■ **SOURCE PASSAGE**

Hysterical Man: 4 Lessons Learned Preparing For Middle Surgery

I’ve been processing the prospect of a hysterectomy for the past year. I’m at the point where I definitely want the surgery and will probably schedule it as soon as I don’t have a bunch more urgent stuff demanding my attention (i.e. when the semester is over). I have to say it’s been an excruciatingly painful aspect of my transition. A few thoughts on where I’m at and how I got here.

Mules are also sterile, and this one is ready for a nap. I guess there’s just something about being between categories. Photo: David Shankbone.

1. Sterility is a really big deal. When I went in to get a prescription for testosterone, my doctor asked me if I wanted to preserve the possibility of having a biological child. I was like, um, yeah, hell no. I was also 21 years old and way more concerned with paying for beer that night than with being a parent someday.

Letting go of the possibility of having a biological child has been the hardest and most heart-wrenching aspect of this experience. I don’t want to use any of the options available to me for having genetic offspring. There are so many reasons for this, I don’t even want to get into it. Suffice to say that even though I don’t want to use what I’ve got–just the prospect makes me queasy–it’s still hard to let it go. It means letting go of the fantasy that I could ever be a biological father. In confronting this reality, I have felt disappointed, cheated, and humiliated. I have felt left out of the great dance of life, a lonely alien. It feels strange to be so sad, yet so repulsed by the options that are open to me.

2. I am in profound denial about my body. I have never accepted the fact that I was born with a female body. I have to admit that I just straight up do not believe it, to this very day. There’s some pretty solid evidence for my view in that I am, you know, a man. Again I ask, WTF God? WTF?

This is a very deep-seated belief that is beyond all logic and is extremely resistant to change. As far as I can tell, I have always carried the worldview that I am male and it seems I always will. This is the reason approaching hysterectomy has been so painful–it has forced me to experience the cognitive dissonance of being transsexual in a whole new horrible way.

My take on this is, to paraphrase Eckhart Tolle, when you can’t accept, accept your non-acceptance. I accept that I am a trans man, that I have a view of my body as male that is not going to change, and that the thing I can change is my body. I accept that I cannot be a good custodian to female reproductive organs. It’s just not realistic for me at all. So a hysterectomy is something I can do for myself and for my health, out of love.

3. Grieving is necessary. I spent a good while feeling heartbroken about my status as soon-to-be-sterile and never having the option to be a biological father. This was an absolutely essential process for me. It’s normal to grieve over this kind of thing, and we need to allow ourselves the space and time to fully go there.

Collected data entries:
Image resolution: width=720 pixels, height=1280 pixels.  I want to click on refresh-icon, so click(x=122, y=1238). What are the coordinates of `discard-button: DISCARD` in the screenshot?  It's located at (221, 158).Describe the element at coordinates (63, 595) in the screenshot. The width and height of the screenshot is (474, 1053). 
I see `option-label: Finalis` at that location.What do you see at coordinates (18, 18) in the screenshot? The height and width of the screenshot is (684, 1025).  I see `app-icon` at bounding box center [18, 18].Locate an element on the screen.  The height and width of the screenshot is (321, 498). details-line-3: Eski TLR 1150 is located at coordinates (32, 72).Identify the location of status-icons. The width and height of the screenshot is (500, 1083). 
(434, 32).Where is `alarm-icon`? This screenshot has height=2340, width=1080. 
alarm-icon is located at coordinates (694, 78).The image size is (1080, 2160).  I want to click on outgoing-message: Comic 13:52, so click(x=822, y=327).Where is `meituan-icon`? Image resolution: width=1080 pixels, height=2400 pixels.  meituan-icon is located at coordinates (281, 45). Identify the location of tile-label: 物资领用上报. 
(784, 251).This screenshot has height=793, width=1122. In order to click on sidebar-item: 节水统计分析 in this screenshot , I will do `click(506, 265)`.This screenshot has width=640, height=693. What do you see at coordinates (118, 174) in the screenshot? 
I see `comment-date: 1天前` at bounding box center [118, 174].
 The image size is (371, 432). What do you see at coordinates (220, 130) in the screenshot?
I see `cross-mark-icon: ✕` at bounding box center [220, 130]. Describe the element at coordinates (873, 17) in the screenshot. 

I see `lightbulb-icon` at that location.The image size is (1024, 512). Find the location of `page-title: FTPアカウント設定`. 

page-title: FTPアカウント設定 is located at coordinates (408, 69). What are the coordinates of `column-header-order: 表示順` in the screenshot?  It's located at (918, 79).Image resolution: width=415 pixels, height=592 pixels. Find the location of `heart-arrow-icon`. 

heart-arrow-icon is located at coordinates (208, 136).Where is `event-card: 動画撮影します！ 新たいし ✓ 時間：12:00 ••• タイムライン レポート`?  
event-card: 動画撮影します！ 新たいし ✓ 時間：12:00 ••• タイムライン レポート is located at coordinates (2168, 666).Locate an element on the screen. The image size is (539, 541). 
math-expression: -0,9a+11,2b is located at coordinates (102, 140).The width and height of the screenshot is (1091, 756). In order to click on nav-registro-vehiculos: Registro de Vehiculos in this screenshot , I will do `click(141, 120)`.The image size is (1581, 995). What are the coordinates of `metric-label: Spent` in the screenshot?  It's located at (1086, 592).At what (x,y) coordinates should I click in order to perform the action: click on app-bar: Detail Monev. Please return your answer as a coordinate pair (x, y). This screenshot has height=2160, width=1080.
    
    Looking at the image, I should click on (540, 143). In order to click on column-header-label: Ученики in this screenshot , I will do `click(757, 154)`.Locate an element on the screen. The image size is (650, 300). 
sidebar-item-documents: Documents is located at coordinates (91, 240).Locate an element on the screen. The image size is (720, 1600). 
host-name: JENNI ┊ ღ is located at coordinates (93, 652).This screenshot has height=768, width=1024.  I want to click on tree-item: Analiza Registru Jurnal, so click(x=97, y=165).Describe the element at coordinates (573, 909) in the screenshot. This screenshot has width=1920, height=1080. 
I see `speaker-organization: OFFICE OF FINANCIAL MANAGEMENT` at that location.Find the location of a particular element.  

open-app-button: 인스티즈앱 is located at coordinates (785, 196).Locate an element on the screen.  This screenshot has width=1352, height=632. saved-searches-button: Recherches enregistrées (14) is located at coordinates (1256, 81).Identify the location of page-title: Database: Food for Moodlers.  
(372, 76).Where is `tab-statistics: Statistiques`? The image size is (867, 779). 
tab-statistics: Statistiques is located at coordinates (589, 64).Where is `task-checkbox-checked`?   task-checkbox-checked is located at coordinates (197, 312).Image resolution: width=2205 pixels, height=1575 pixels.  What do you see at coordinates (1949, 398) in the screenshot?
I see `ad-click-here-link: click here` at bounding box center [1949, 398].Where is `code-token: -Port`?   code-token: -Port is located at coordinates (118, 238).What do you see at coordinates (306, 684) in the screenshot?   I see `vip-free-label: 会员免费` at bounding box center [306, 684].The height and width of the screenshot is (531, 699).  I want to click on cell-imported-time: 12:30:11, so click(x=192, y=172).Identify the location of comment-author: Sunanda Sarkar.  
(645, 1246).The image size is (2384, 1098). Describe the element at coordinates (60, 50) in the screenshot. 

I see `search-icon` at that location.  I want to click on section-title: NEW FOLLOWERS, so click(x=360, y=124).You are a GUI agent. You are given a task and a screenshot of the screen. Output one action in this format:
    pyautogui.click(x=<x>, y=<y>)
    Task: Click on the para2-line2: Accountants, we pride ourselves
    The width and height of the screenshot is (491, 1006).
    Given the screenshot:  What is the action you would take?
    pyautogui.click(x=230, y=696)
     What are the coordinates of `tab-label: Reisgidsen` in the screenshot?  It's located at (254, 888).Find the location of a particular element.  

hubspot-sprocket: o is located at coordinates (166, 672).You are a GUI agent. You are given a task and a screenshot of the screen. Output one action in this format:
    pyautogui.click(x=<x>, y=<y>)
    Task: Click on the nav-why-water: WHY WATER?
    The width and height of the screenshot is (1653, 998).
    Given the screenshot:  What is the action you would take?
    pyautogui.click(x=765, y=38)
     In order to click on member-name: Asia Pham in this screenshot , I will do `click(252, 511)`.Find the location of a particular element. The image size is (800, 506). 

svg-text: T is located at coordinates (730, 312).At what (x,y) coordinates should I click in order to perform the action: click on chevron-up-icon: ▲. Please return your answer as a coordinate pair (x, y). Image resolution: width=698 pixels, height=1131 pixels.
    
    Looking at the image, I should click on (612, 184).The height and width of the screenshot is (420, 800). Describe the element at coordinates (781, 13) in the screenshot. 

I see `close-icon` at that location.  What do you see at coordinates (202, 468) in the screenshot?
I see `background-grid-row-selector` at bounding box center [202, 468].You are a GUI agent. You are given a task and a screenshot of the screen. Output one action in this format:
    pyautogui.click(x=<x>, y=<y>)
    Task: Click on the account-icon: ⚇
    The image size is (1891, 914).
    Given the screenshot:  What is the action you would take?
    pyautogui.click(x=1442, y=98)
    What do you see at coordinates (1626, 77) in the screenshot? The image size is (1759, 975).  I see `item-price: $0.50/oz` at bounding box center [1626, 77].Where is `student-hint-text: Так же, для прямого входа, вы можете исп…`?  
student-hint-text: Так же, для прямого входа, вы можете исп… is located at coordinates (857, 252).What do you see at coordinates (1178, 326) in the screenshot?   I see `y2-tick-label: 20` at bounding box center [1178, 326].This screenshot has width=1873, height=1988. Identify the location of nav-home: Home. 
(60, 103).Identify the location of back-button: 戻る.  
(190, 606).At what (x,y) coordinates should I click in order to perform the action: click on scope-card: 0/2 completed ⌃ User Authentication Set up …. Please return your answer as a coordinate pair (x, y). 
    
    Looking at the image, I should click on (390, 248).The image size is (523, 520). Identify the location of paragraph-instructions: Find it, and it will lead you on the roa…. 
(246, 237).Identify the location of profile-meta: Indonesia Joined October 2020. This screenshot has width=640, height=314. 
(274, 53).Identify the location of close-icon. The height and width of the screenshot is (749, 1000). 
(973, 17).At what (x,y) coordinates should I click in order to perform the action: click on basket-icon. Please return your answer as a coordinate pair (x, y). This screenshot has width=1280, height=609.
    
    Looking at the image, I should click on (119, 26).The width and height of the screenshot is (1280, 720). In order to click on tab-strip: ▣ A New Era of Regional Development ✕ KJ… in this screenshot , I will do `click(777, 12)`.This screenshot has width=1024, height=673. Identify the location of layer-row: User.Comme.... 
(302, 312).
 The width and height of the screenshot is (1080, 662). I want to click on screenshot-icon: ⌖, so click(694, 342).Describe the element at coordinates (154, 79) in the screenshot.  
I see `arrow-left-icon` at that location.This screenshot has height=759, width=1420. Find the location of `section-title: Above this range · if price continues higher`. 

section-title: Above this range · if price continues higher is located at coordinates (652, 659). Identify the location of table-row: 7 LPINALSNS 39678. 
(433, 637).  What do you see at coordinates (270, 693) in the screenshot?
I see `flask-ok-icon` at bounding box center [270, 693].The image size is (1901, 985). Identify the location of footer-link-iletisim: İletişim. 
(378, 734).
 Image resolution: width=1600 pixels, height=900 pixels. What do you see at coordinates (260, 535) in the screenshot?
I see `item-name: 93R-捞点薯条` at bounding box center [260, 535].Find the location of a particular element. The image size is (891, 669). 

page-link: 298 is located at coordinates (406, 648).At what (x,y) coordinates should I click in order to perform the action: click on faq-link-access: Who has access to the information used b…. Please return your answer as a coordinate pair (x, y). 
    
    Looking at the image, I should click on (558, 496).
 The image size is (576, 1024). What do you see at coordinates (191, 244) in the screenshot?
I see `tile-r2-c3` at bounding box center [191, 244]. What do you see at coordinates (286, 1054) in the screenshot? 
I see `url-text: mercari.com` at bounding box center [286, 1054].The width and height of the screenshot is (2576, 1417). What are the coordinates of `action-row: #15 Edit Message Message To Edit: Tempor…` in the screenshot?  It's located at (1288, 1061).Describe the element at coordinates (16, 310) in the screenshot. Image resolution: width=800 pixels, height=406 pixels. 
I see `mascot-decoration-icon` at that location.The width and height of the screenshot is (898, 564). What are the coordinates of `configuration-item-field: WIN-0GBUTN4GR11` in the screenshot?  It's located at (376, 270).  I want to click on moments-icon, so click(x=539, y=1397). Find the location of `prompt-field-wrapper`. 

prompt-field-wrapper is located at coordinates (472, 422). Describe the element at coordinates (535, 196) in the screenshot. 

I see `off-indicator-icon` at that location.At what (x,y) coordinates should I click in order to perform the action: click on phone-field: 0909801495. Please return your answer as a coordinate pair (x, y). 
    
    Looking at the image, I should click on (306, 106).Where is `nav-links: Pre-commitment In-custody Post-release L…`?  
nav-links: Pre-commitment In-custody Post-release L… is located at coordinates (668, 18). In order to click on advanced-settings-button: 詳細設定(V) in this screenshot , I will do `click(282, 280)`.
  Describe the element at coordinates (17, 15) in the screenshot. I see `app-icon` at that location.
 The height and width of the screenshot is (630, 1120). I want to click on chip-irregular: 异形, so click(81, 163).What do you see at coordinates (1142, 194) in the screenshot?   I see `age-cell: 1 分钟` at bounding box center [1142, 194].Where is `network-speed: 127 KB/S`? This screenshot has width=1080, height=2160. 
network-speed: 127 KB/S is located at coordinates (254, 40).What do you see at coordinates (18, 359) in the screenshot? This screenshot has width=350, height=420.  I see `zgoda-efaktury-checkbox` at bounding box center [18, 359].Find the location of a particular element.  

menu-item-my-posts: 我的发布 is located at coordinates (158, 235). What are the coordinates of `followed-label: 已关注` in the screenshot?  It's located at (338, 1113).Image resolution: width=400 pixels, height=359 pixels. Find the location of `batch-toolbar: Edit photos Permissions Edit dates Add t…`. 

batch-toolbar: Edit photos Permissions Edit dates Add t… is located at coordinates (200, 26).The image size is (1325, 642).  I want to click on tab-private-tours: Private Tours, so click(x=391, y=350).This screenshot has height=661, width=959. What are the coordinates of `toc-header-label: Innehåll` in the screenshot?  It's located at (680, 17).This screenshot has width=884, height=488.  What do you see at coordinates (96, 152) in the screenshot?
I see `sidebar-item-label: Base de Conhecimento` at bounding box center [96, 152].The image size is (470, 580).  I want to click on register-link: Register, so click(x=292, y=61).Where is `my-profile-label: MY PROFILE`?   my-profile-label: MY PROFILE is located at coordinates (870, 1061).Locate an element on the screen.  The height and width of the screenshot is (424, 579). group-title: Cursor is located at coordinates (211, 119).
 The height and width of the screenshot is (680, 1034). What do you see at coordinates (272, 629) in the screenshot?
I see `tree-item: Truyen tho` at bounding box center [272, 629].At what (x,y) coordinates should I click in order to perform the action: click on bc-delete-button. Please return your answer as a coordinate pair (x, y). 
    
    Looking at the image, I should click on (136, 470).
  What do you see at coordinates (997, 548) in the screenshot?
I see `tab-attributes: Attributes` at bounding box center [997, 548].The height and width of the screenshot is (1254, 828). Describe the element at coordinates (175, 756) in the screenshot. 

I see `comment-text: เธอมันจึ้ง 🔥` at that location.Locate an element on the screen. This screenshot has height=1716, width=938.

■ **WORK TO COMPLETE**
- a) In the hysterectomy essay, how old was the author when the doctor asked about preserving the possibility of having a biological child?
- b) Reproduce everything in the hysterectomy essay from "I’ve been processing" down to "I got here.", word for word.

■ **TASK RESPONSES**
- a) 21 years old.

- b)
I’ve been processing the prospect of a hysterectomy for the past year. I’m at the point where I definitely want the surgery and will probably schedule it as soon as I don’t have a bunch more urgent stuff demanding my attention (i.e. when the semester is over). I have to say it’s been an excruciatingly painful aspect of my transition. A few thoughts on where I’m at and how I got here.